The N-Reactor was a water/graphite-moderated nuclear reactor constructed during the Cold War and operated by the U.S. government at the Hanford Site in Washington; it began production in 1963.

It was a one-of-a-kind design in the U.S., being both a plutonium production reactor for nuclear weapons and, from 1966, producing steam to allow production of electricity to feed the civilian power grid via the Washington Public Power Supply System or WPPSS. The power rating of the N-Reactor was 4000 MWt, with a power output of 800 MWe at the power generating plant.

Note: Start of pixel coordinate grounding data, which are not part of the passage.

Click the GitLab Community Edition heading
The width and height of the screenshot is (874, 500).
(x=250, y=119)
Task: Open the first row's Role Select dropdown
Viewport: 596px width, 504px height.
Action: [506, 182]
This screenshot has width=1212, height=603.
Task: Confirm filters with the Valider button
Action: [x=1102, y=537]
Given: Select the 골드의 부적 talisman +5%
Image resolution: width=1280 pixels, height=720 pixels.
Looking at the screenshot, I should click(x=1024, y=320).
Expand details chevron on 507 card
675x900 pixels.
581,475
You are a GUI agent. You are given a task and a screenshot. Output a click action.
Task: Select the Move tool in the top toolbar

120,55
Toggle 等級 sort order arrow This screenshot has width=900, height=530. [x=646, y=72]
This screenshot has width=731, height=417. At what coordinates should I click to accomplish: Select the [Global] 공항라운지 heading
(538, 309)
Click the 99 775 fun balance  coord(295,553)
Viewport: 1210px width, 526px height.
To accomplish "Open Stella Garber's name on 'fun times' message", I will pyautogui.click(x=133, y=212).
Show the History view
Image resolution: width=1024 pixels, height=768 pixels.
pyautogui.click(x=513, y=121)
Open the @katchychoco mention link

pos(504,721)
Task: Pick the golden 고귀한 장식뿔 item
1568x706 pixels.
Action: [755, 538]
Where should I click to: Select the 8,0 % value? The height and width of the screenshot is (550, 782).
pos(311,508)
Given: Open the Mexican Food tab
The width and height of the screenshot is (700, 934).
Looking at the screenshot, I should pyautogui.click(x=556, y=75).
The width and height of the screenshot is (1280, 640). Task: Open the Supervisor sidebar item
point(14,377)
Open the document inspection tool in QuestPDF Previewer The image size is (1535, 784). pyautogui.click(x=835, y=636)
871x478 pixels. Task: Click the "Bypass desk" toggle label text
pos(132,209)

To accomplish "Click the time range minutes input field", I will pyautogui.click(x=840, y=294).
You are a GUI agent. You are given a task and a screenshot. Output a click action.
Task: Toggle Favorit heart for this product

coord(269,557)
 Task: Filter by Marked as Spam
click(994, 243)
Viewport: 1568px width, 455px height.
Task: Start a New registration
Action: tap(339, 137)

In an improvement on the earlier Hanford reactors, N-Reactor was built with a confinement building (although not a containment building). In the event of an accidental release of steam, air and steam would vent through filters that confined any radioactive particles present. It was partially moderated with graphite, but had a negative void coefficient due to also using moderation from the coolant water, meaning it was thermally stable.

The reactor was shut down in 1987, when the Secretary of Energy determined that no more plutonium was needed and placed on cold standby in 1988, with "final deactivation" beginning in 1994 and completing in 1998. Deactivation consisted of shutdown and isolation of operational systems and the cleanup of radiological and hazardous waste. N-Reactor (the 105-N Reactor and the 109-N Heat Exchanger Building) were placed in Interim Safe Storage (ISS) in 2012. ISS consists of the removal of the fuel storage basin, ancillary support facilities, and most portions of the shield wall that surround the 105-N Reactor. In addition, the 109-N Heat Exchanger Building was removed up to the steam generator cells. A new steel roof was installed over the remaining structures. Before and after pictures are found in the facility status change form. Final room status report of the current as-left condition of accessible rooms in the ISS has been documented.